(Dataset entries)
• • • • •

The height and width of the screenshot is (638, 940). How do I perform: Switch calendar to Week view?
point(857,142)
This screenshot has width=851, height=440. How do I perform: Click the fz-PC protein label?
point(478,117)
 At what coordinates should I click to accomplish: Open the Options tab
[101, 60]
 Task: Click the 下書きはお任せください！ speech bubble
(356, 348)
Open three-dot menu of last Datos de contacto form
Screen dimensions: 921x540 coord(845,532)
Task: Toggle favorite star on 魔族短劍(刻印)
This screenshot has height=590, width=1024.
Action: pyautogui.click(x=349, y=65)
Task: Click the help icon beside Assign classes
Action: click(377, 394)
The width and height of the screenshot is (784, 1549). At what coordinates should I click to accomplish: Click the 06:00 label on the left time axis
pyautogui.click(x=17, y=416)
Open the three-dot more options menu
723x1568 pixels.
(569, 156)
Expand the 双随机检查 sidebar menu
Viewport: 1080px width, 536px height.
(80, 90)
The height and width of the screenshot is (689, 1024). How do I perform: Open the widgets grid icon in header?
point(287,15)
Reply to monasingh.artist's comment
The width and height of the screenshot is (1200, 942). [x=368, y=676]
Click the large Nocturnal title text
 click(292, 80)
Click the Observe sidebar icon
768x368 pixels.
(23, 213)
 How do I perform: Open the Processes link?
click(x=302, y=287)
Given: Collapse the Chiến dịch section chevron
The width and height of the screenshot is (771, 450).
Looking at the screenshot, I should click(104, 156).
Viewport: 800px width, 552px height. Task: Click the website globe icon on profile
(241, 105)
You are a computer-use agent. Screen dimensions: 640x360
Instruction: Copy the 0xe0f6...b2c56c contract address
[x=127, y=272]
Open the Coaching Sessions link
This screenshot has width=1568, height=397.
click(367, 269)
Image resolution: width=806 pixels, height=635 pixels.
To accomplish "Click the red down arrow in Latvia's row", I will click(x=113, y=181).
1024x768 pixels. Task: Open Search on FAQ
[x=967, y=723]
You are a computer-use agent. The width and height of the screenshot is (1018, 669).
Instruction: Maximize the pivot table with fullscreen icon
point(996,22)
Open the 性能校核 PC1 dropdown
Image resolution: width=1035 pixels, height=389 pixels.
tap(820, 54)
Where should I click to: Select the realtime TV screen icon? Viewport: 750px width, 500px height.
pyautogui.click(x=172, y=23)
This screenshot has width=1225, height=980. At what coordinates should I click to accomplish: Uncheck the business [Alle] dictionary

• • • • •

-- Directions for this task --
Exactly the lines from the start of the entries through the one bearing "Task: Toggle favorite star on 魔族短劍(刻印)" are to be output, with both ends included.

-- Answer space --
The height and width of the screenshot is (638, 940). How do I perform: Switch calendar to Week view?
point(857,142)
This screenshot has width=851, height=440. How do I perform: Click the fz-PC protein label?
point(478,117)
 At what coordinates should I click to accomplish: Open the Options tab
[101, 60]
 Task: Click the 下書きはお任せください！ speech bubble
(356, 348)
Open three-dot menu of last Datos de contacto form
Screen dimensions: 921x540 coord(845,532)
Task: Toggle favorite star on 魔族短劍(刻印)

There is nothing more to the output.